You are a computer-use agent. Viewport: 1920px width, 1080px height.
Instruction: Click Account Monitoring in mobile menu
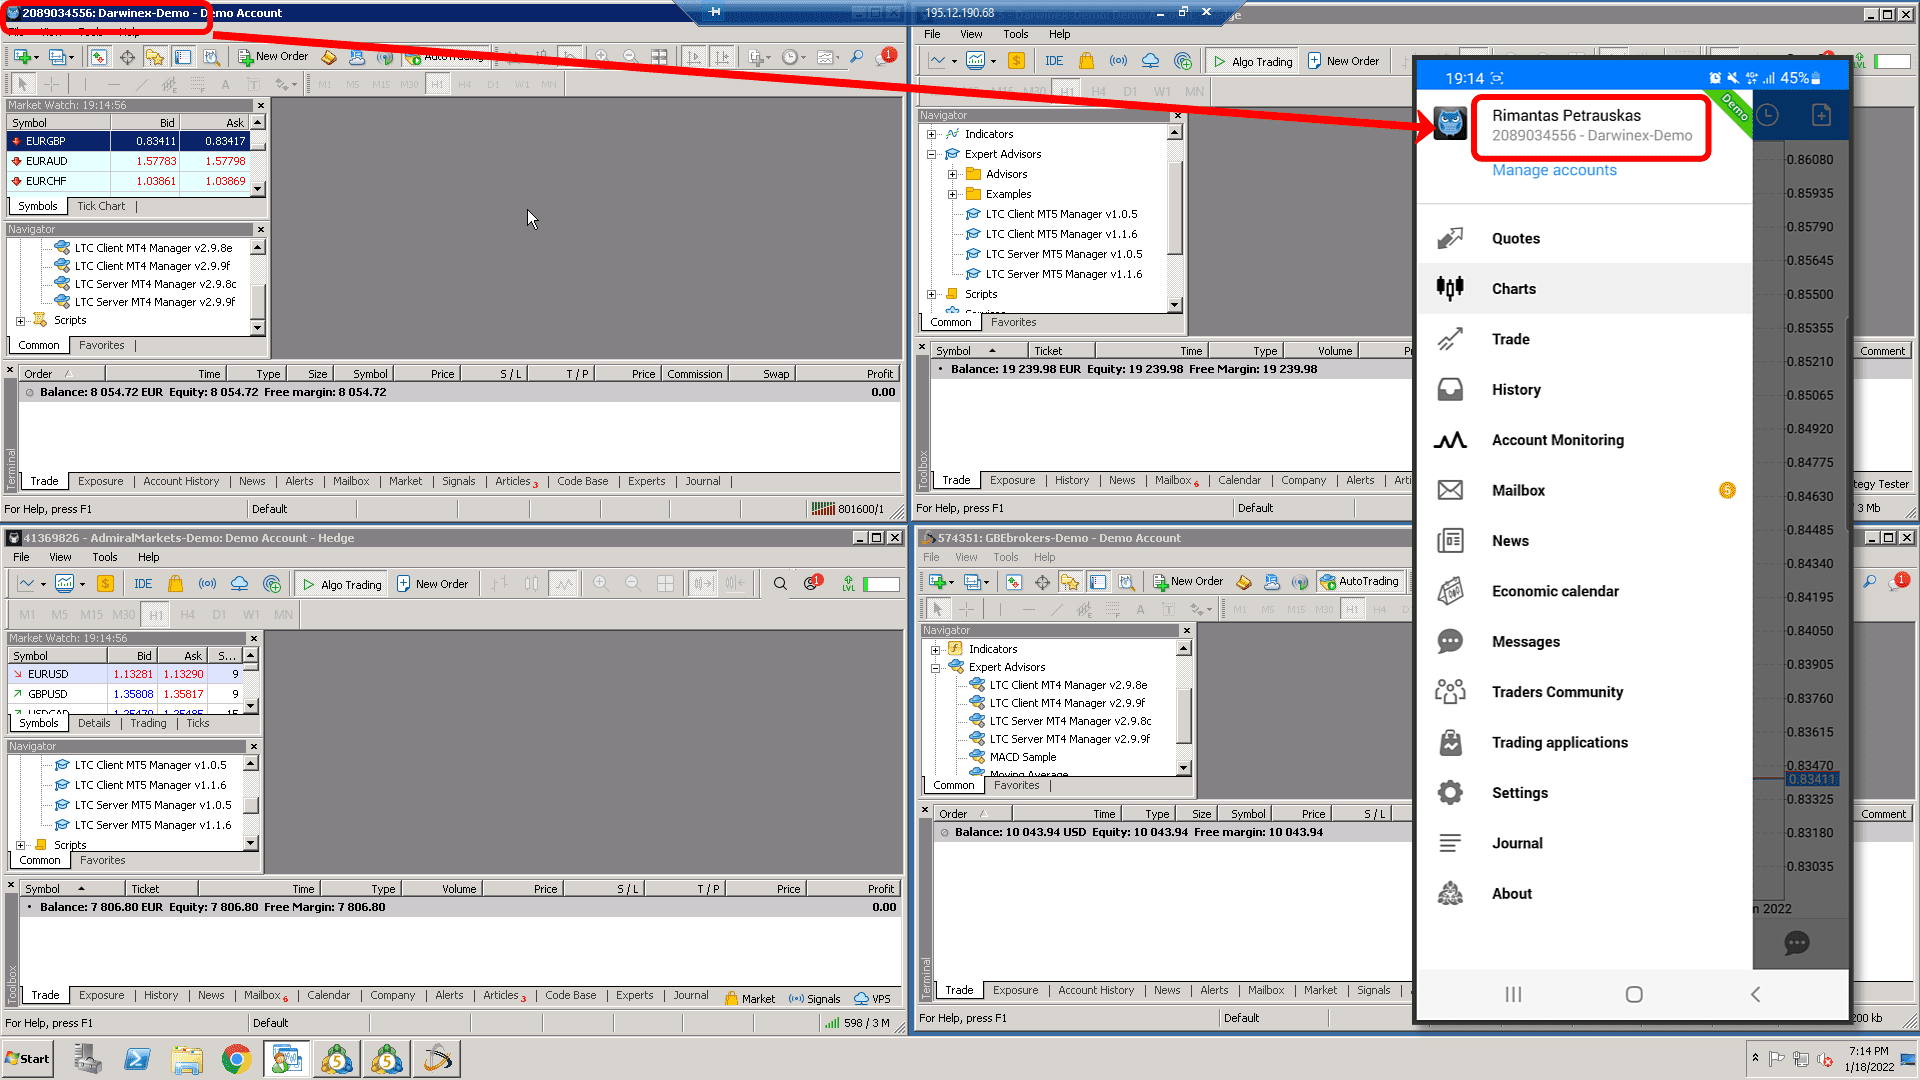1559,440
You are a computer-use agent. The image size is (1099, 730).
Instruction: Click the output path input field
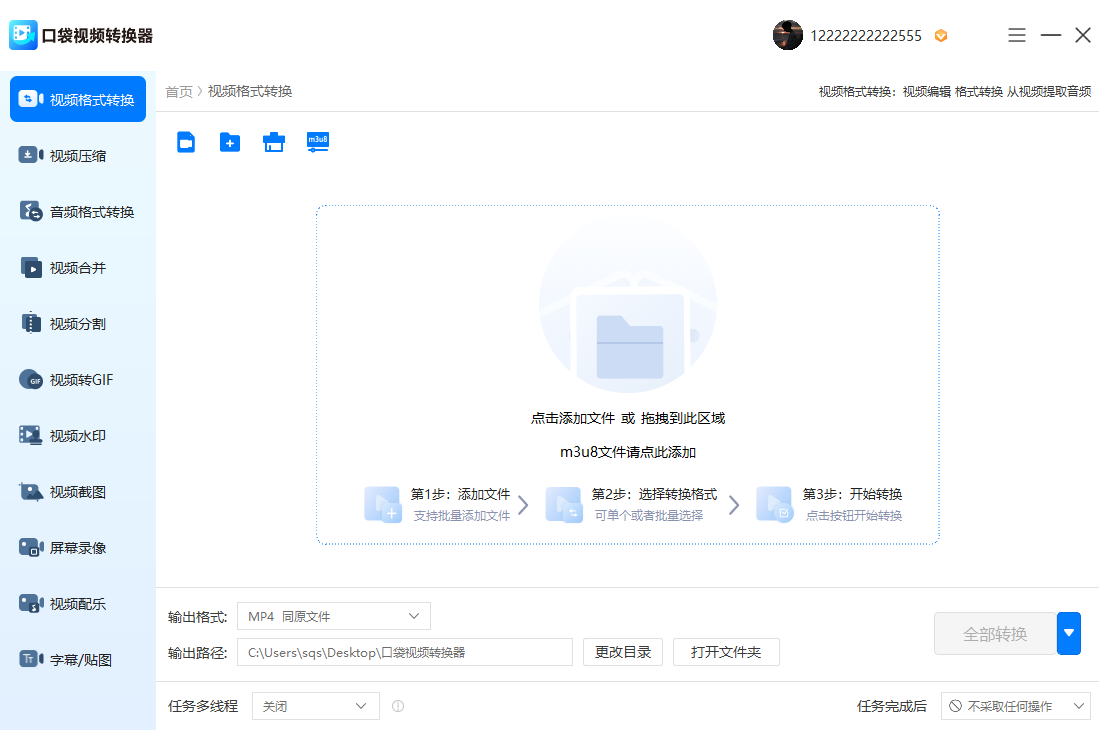pyautogui.click(x=404, y=651)
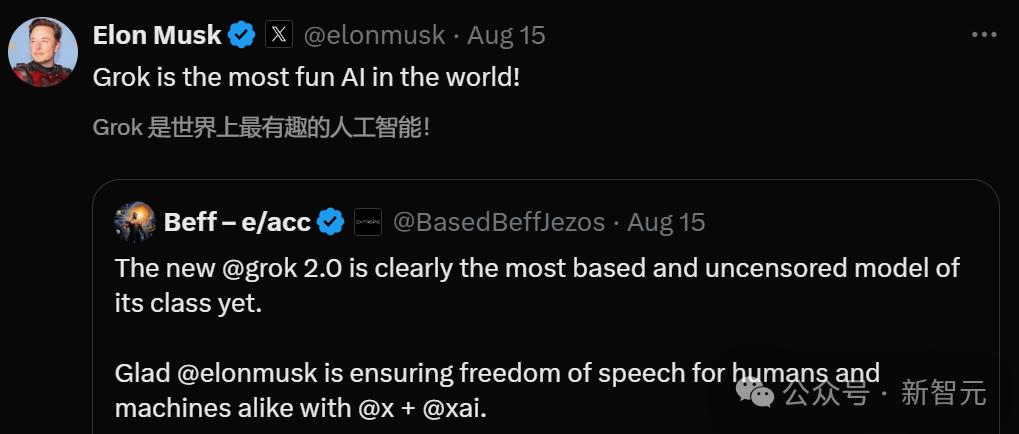Open the Elon Musk display name link
This screenshot has height=434, width=1019.
point(156,36)
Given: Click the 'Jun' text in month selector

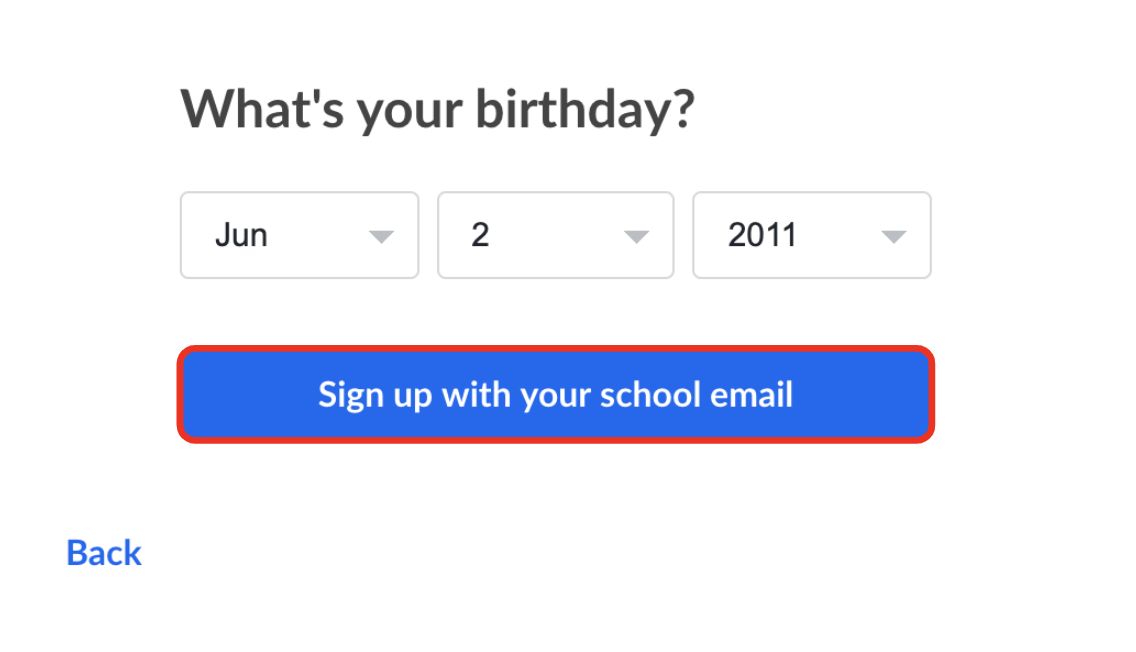Looking at the screenshot, I should [x=241, y=236].
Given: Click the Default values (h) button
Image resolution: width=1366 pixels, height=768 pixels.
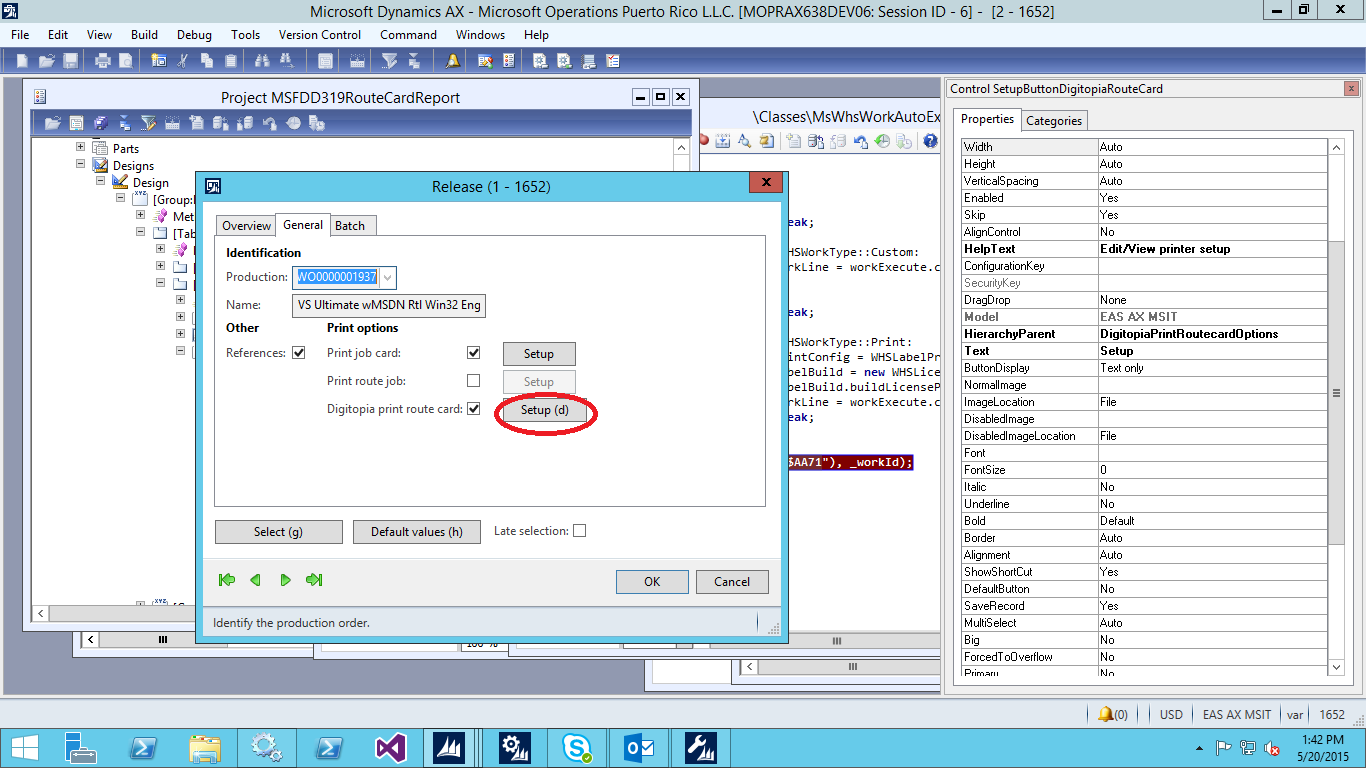Looking at the screenshot, I should tap(416, 531).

_Assigned task_: Copy each line above that has the word "computer".

_Response to the task_:
You are a computer-use agent. Viewport: 1920px width, 1080px height.
You are a computer-use agent. The image size is (1099, 730).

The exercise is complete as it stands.